— start of Input records —

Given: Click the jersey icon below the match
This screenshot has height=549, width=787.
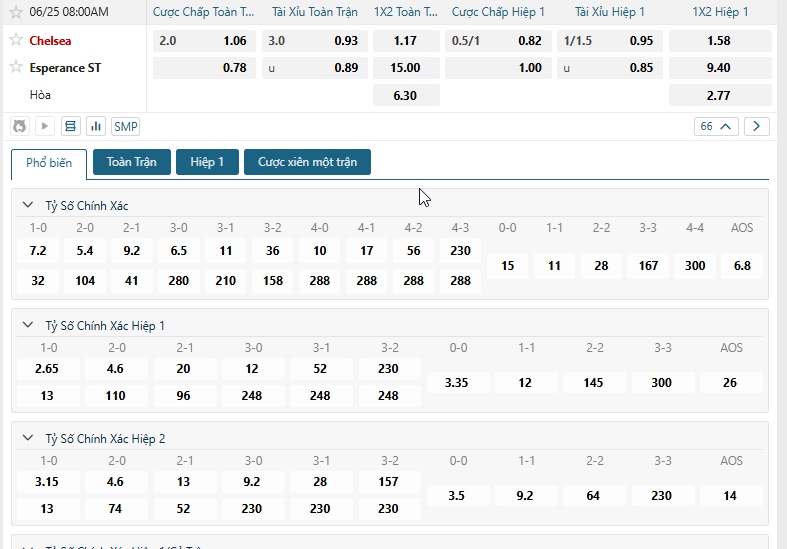Looking at the screenshot, I should pos(19,126).
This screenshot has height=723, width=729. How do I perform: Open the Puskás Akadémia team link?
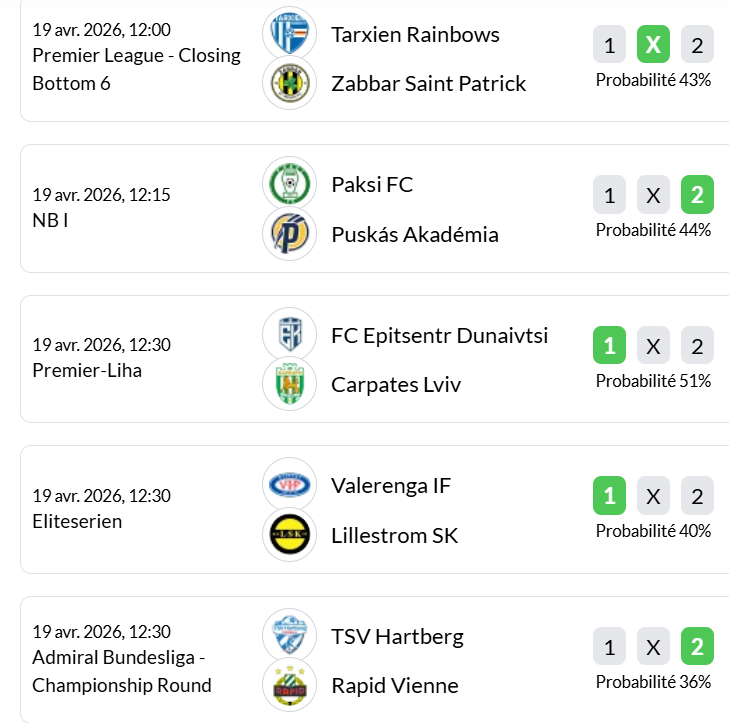(414, 234)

— end of Input records —

* Task to complete
Lay out every line of the data above as a Markdown table with the columns n and Line, numbering the rows and skipping blank lines. Leave the pictures out.

* Solution
| n | Line |
|---|---|
| 1 | Given: Click the jersey icon below the match |
| 2 | This screenshot has height=549, width=787. |
| 3 | Looking at the screenshot, I should pos(19,126). |
| 4 | This screenshot has height=723, width=729. How do I perform: Open the Puskás Akadémia team link? |
| 5 | (414, 234) |